=== DIRECTIONS ===
Can you edit the items from the start through the line containing "point(173,268)", replacing "screenshot" with "screen capture" and leaving everything else unchanged? Leave the pictures out of your answer.
'''
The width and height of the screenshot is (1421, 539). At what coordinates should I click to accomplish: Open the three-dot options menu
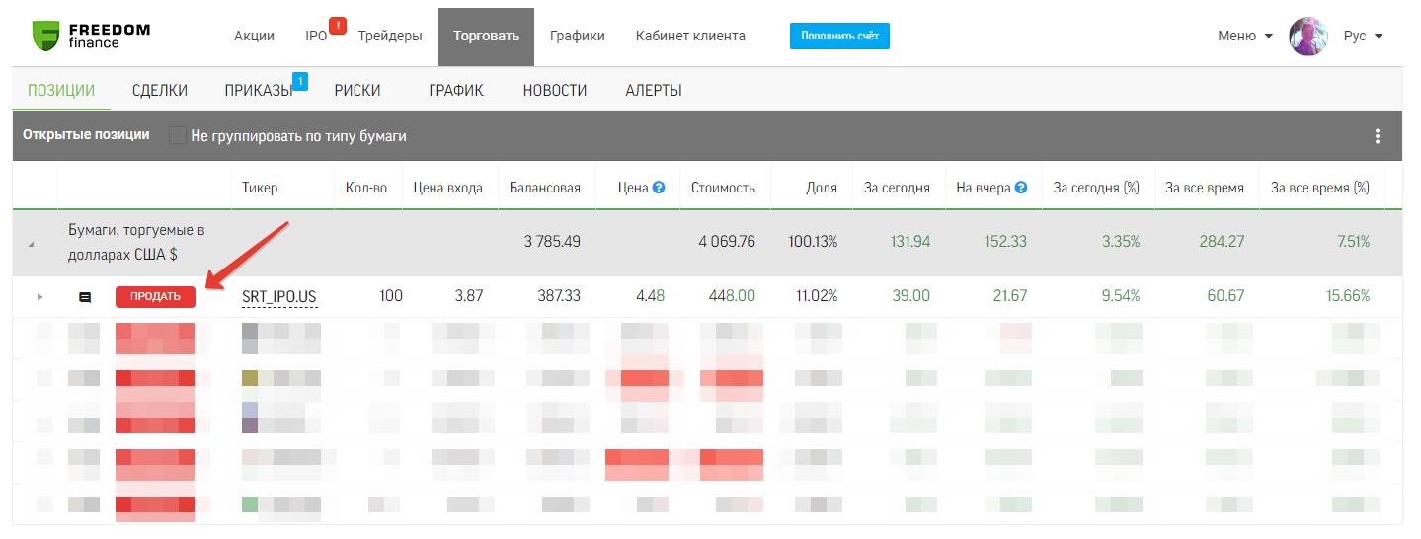point(1378,137)
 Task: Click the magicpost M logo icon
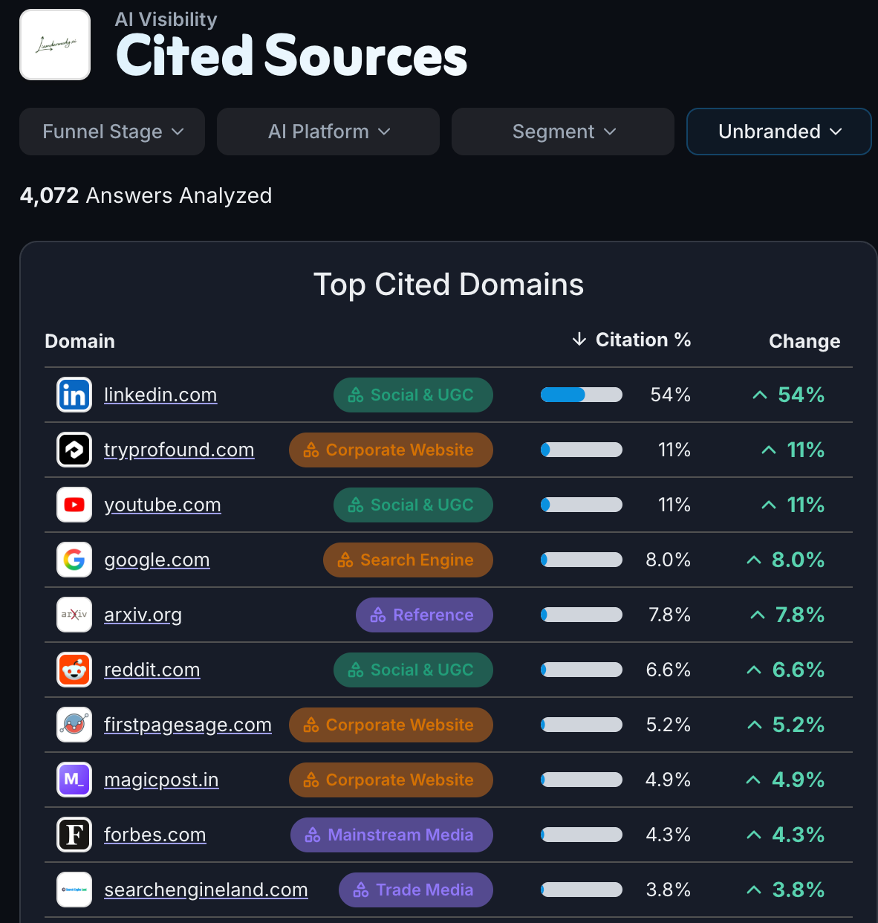pyautogui.click(x=74, y=780)
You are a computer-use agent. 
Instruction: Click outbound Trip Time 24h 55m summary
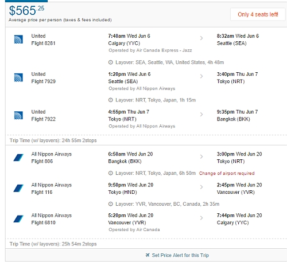tap(53, 140)
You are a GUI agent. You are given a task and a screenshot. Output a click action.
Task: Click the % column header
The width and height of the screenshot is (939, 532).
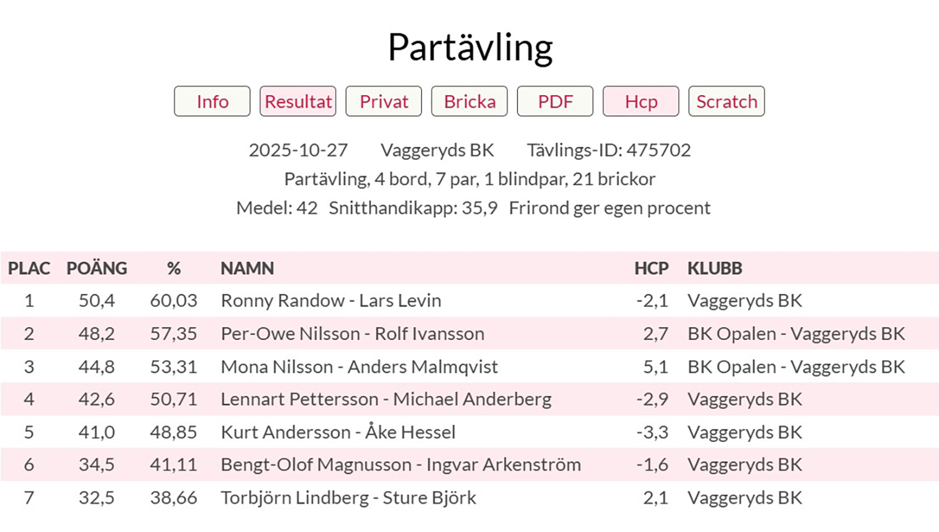point(173,268)
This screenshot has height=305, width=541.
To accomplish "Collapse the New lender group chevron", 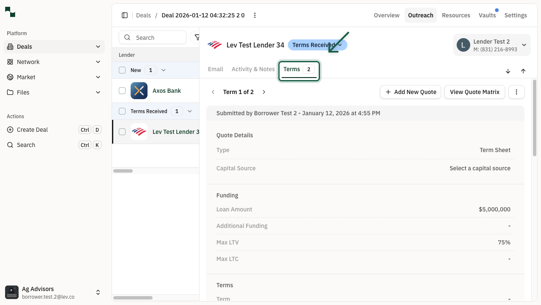I will point(164,70).
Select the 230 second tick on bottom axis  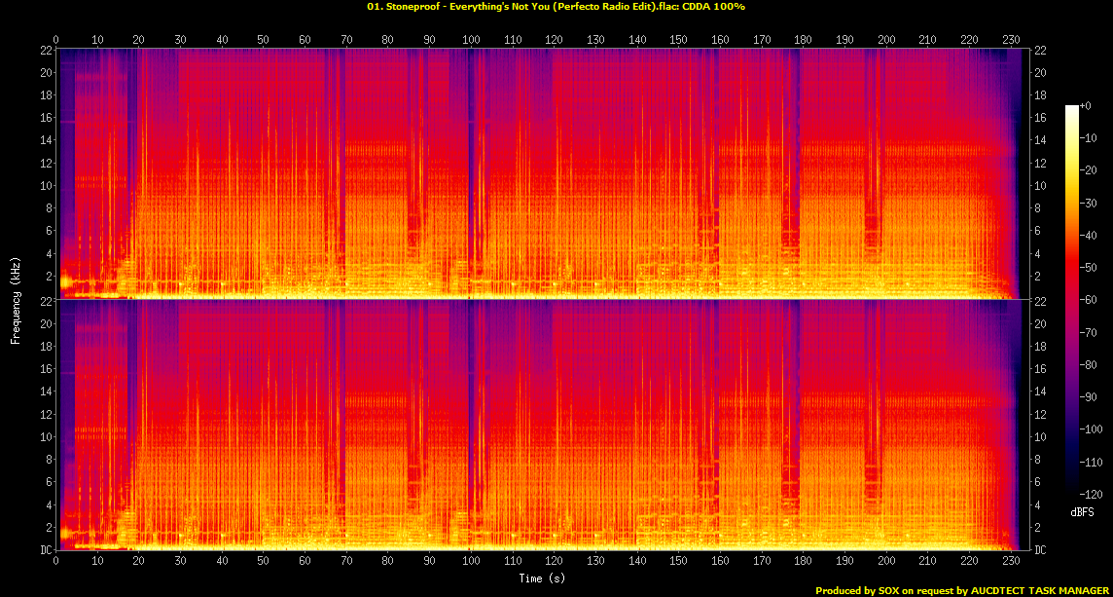[x=1011, y=560]
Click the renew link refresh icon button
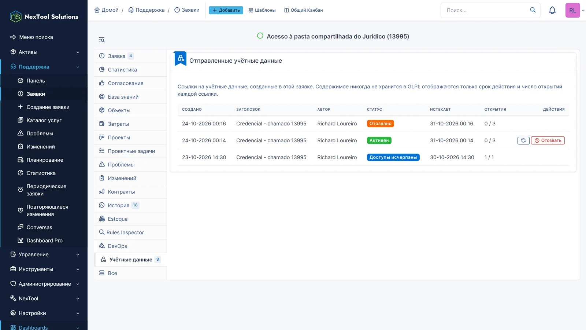Screen dimensions: 586x330 tap(523, 140)
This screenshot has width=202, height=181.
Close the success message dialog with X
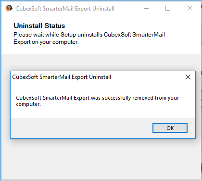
'''
=== WORKED ANSWER ===
The width and height of the screen capture is (1421, 539). At what coordinates should I click to accomplish: Open the three-dot options menu
point(1378,137)
 Task: Click the magicpost M logo icon
pyautogui.click(x=74, y=780)
You are a computer-use agent. 
Instruction: Click outbound Trip Time 24h 55m summary
tap(53, 140)
You are a GUI agent. You are given a task and a screen capture. Output a click action.
Task: Click the % column header
The width and height of the screen capture is (939, 532).
point(173,268)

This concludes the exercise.